_TESTO DI PARTENZA_:

TRENTO. «Le elezioni europee saranno un'occasione per contarsi, visto che si vota con un proporzionale vero, ben diverso dalle Politiche o dalle elezioni regionali, e già si capirà quali saranno le forze politiche, che sopravviveranno nel prossimo decennio». Il senatore del Gruppo per le autonomie, Pietro Patton, è stato eletto nel collegio di Trento-Val di Non-Val di Sole, con l'Alleanza democratica e autonomista, una coalizione di centrosinistra allargata ad Azione e Italia Viva, la stessa che si è ripresentata poi alle elezioni Provinciali insieme alle forze territoriali Campobase e Casa Autonomia.eu.

Patton, dunque, ritiene molto importanti le elezioni dell'8 e 9 giugno, che sembrano interessare invece molto poco i cittadini, non solo perché «il futuro dell'Europa è fondamentale per gli Stati nazionali», ma anche per gli scenari politici legati a questo appuntamento elettorale, complicato da una situazione di instabilità legata alle guerre in corso Ucraina e a Gaza.

Senatore Patton, cosa può augurarsi il Trentino dalle prossime elezioni europee?
Quello che veramente sarebbe importante è che il Trentino tornasse ad avere un proprio rappresentante, cosa che vedo abbastanza difficile.

Siamo un territorio troppo piccolo rispetto alle altre Regioni della nostra circoscrizione (Veneto, Emilia Romagna e Friuli Venezia Giulia). Serve un nome che sia conosciuto anche fuori provincia?
Bisognerebbe che i trentini votassero compatti, concentrando la preferenza su un nome. Diciamo che ai tempi della Democrazia cristiana poteva succedere, anche se c'erano altri sistemi elettorali per i parlamentari europei.

Visto che il sistema elettorale è proporzionale ogni partito farà la sua corsa.
Sì, è l'occasione per contarsi, dopo anni in cui non ci si conta più. Veniamo da cinque anni in cui è successo di tutto a livello nazionale e regionale, quindi finalmente è arrivato il momento.

Perché? Alle elezioni politiche del 2022 non ci si è contati?

_DATI DEL DATASET_:
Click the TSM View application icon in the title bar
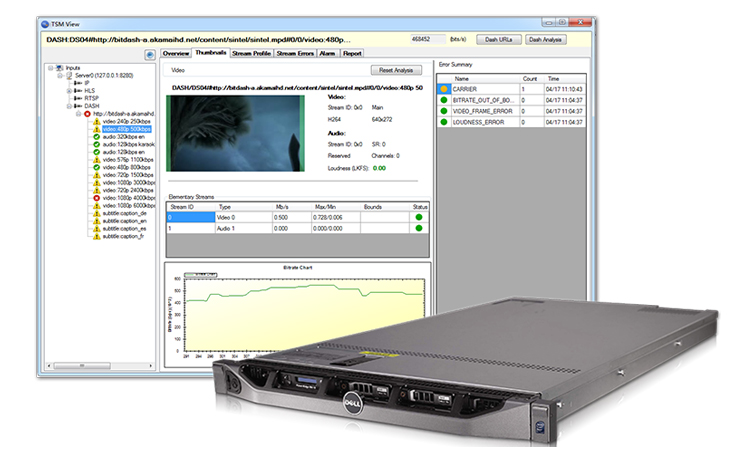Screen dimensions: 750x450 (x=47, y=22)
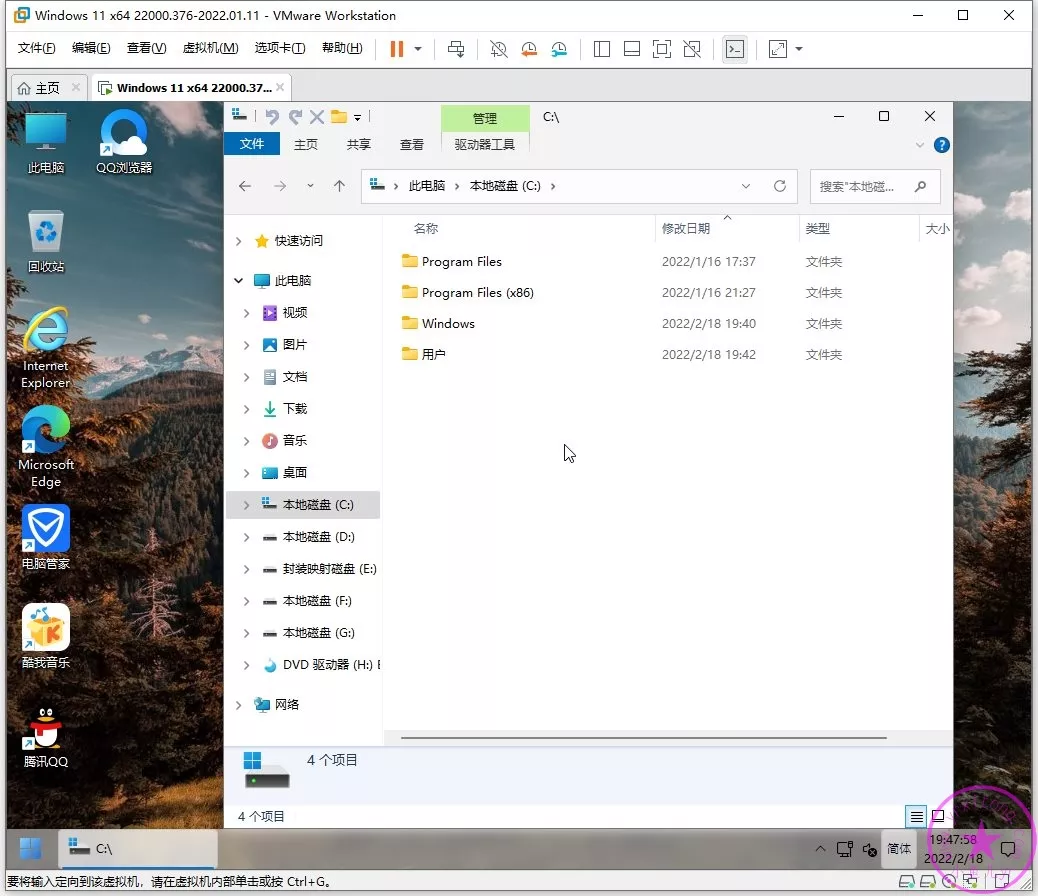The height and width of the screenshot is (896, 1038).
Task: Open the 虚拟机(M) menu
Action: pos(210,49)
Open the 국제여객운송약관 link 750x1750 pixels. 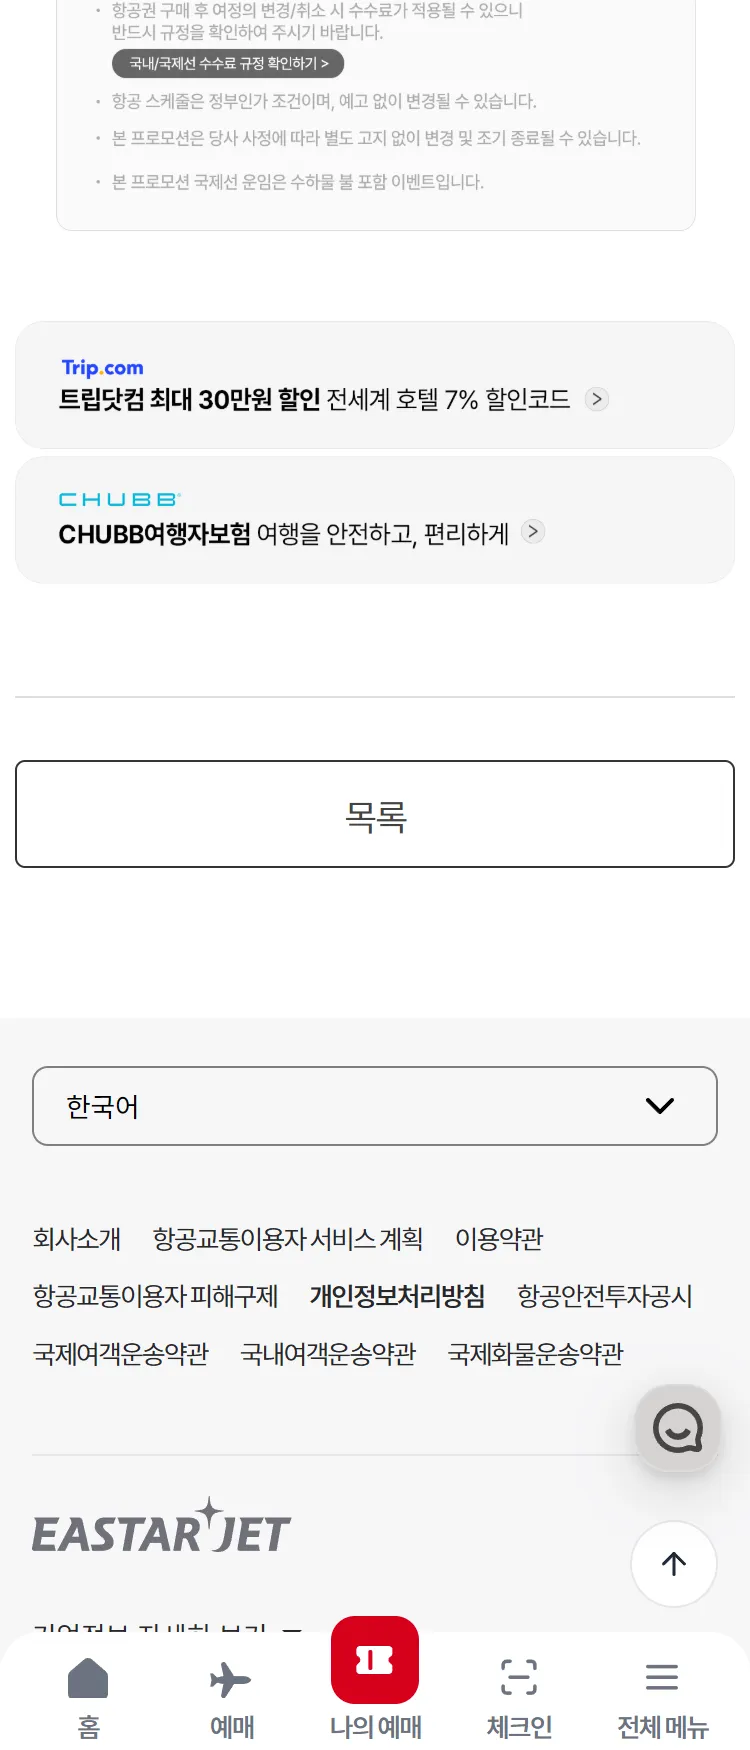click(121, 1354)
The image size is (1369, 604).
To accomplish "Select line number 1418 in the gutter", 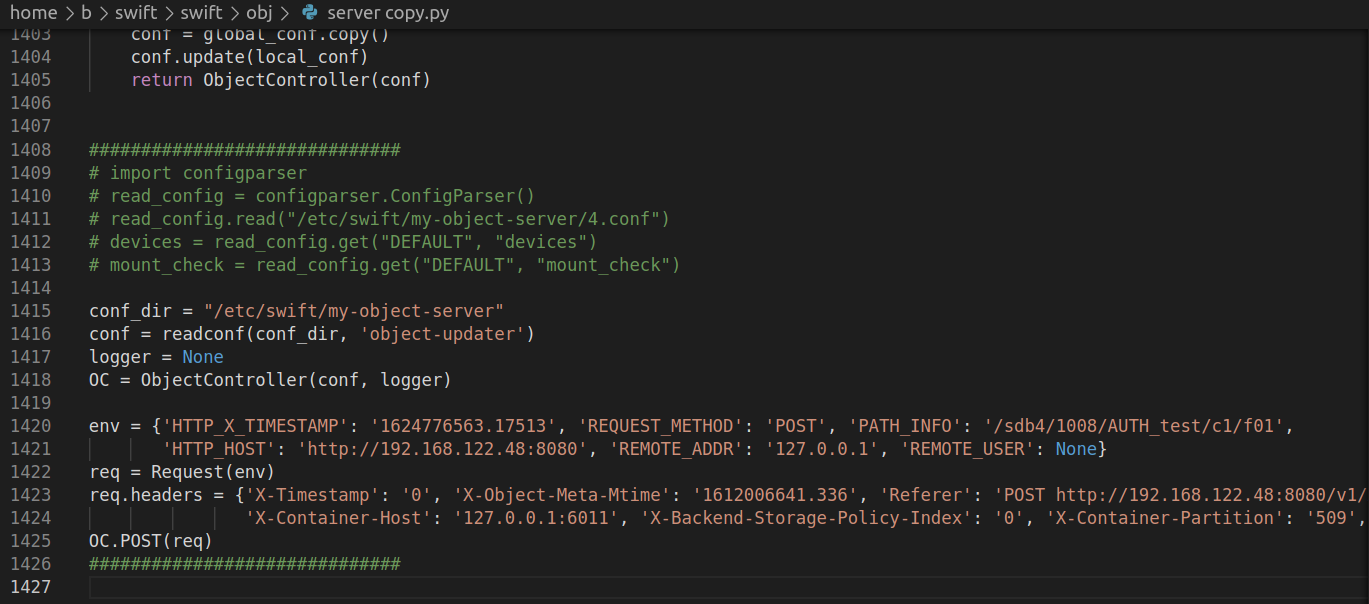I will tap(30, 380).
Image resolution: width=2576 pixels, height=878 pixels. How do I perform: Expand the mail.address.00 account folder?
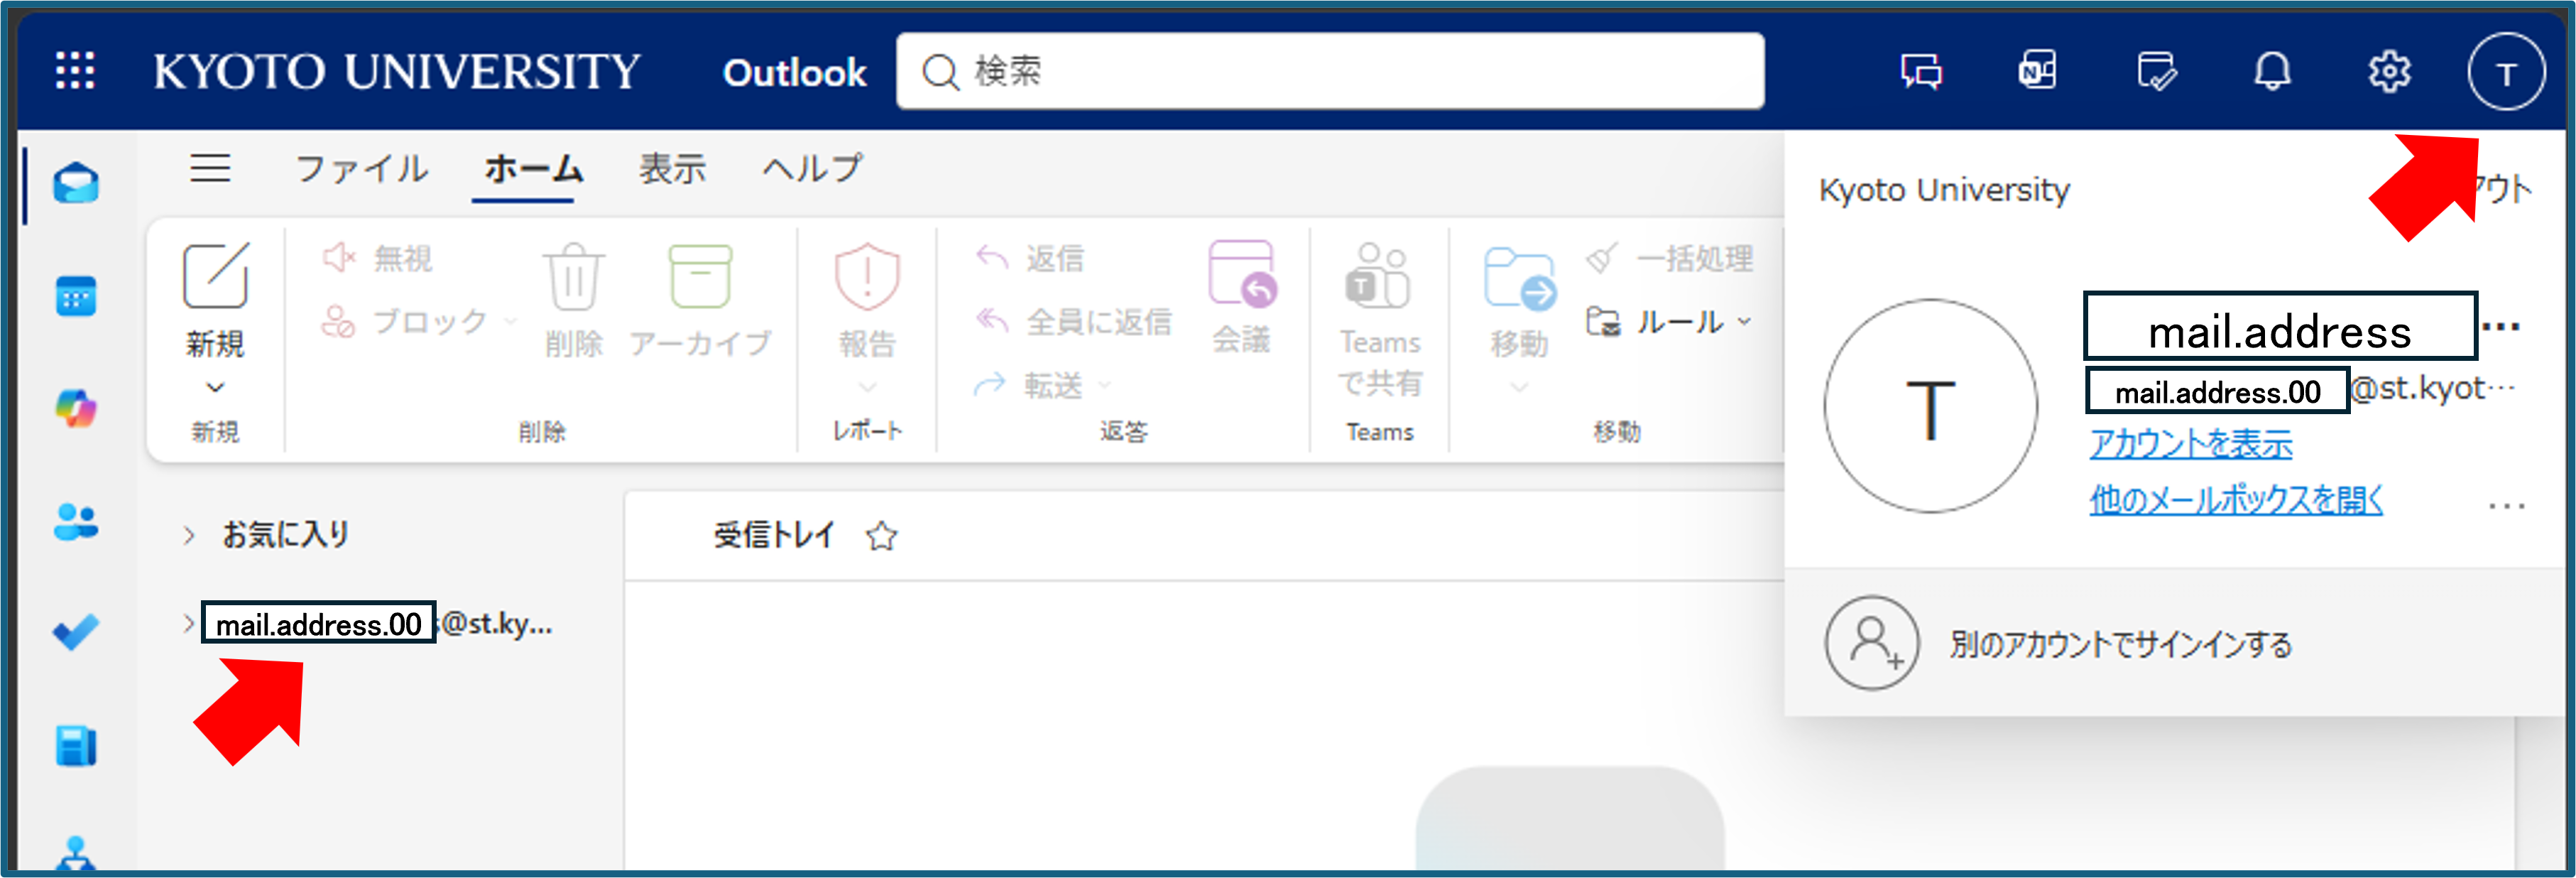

_CONSEGNA_:
Prosegua l'intervista al senatore Patton sulle elezioni europee, riprendendo subito dopo l'ultima domanda riportata. Per lo svolgimento non occorre consultare i dati.

_SVOLGIMENTO_:
Alle Politiche la quota del maggioritario incide e al di là del numero degli eletti è difficile pesare i voti dei singoli partiti. Ora, è la prima volta che si vota con un proporzionale vero ed è l'occasione per contarsi e capire anche chi sopravviverà nel prossimo decennio.

Addirittura, perché?
Chi resterà fuori, perché non raggiunge la soglia del 4%, ha il futuro segnato se passa la riforma del premierato.

Quindi, secondo i sondaggi, Azione, Verdi e Sinistra e Italia Viva, che però per questo ha unito le forze con +Europa, rischiano di sparire perché non si sa se riusciranno a superare il 4%?
Non posso certo fare nomi. Ma dico solo che siccome la legge sul premierato si porterà dietro la riforma della legge elettorale e la logica è quella che il premier che vince si prende almeno il 51% dei seggi, penso che in Italia tutti aspettano le Europee per contarsi e decidere che tipo di legge elettorale fare. Mi aspetto un proporzionale con sbarramento alto.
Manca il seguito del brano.